> PROVIDED RECORDS

************

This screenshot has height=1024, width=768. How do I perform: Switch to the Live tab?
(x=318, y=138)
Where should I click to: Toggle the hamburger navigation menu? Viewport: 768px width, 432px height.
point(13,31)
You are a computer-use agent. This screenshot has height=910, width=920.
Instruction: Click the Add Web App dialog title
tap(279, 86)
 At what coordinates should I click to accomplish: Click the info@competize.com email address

************

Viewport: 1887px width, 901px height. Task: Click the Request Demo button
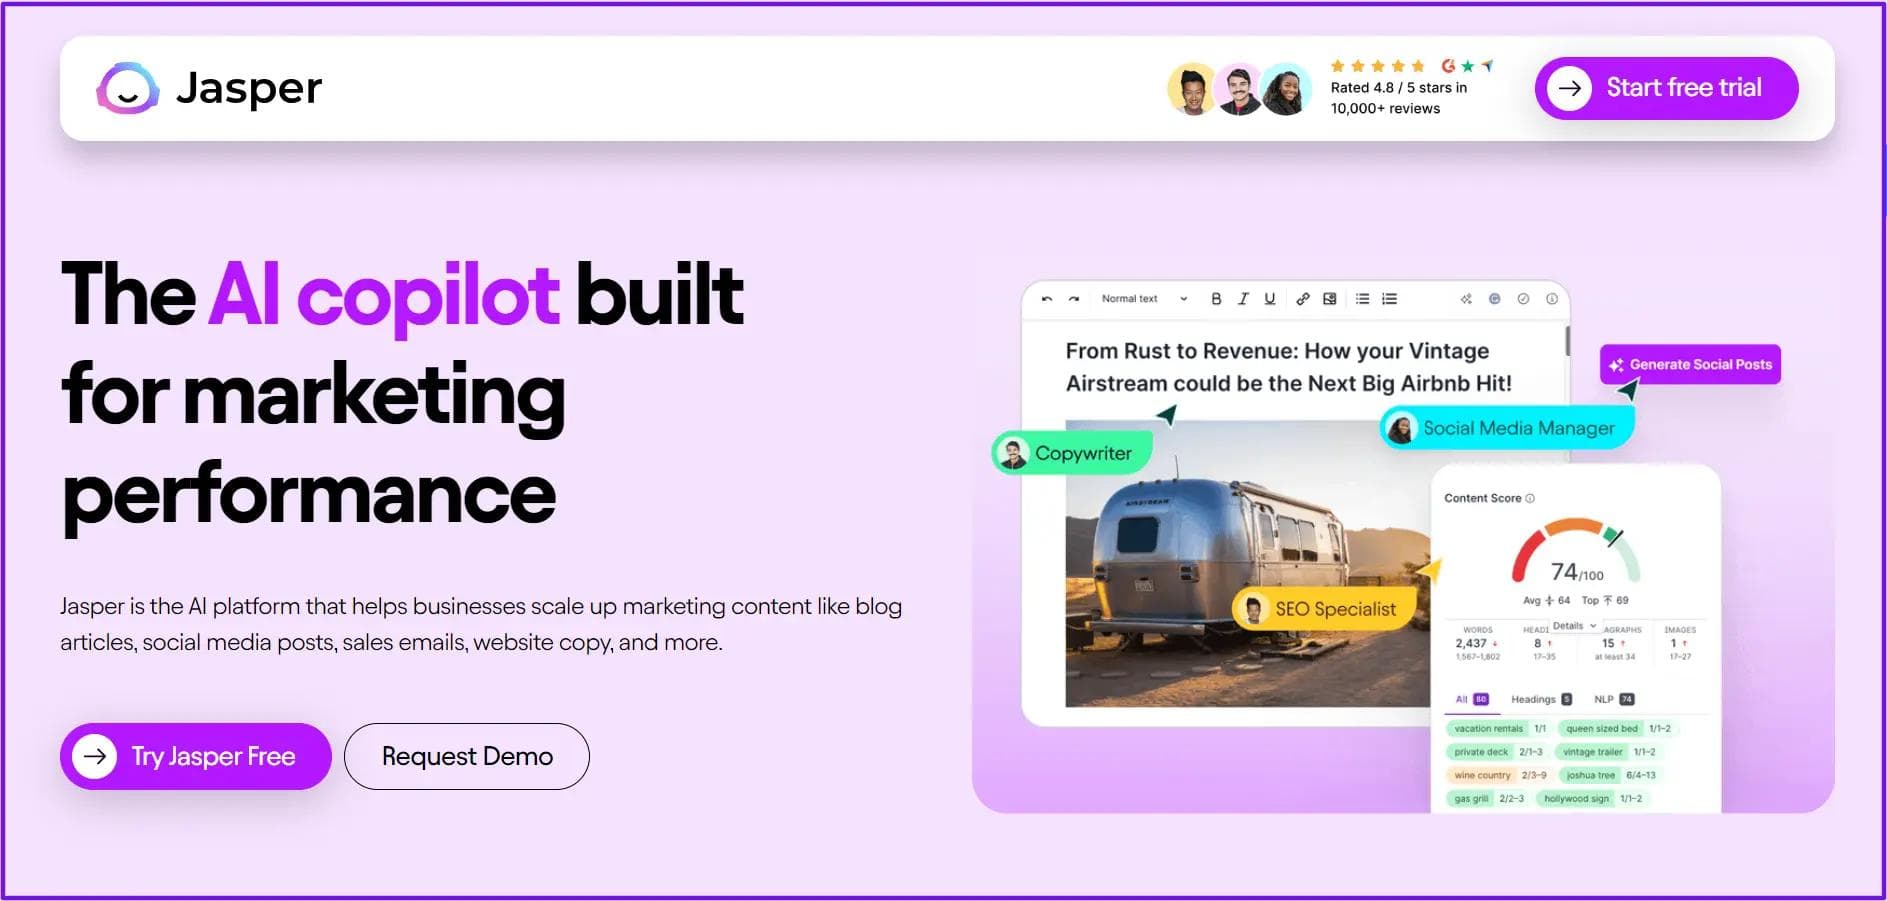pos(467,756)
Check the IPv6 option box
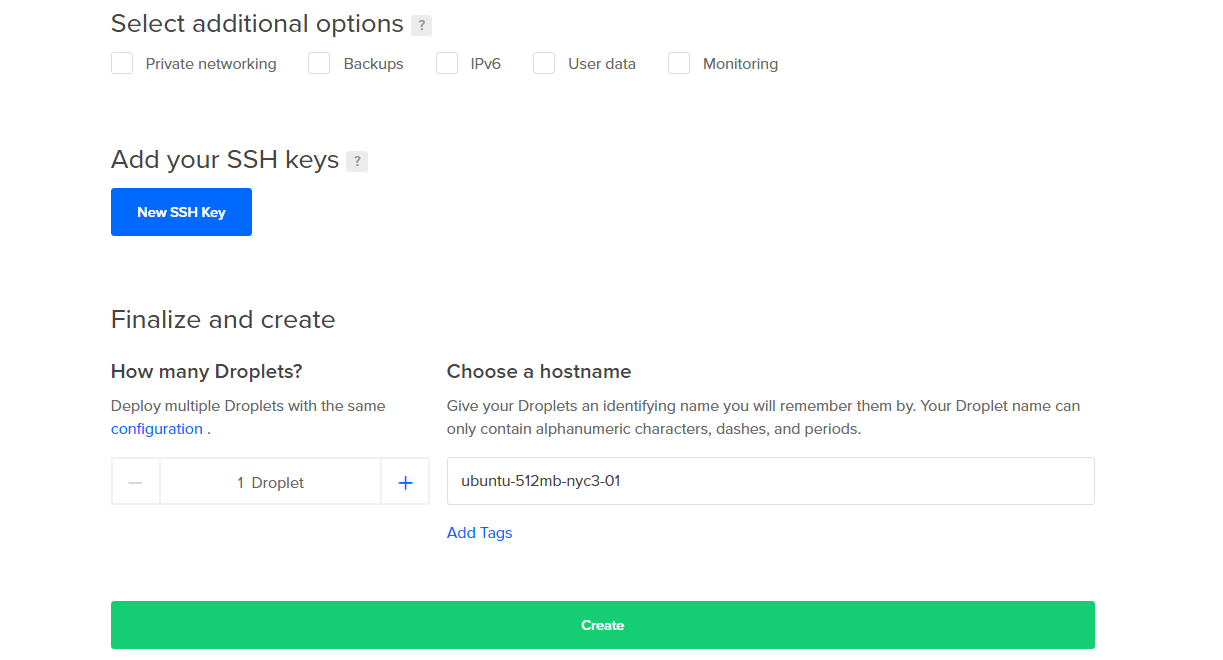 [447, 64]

************

Copy the lines above exactly. Start with the line containing "You are a computer-use", end with the line containing "At what coordinates", and include both.

You are a computer-use agent. This screenshot has height=910, width=920.
Instruction: Click the Add Web App dialog title
tap(279, 86)
 At what coordinates should I click to accomplish: Click the info@competize.com email address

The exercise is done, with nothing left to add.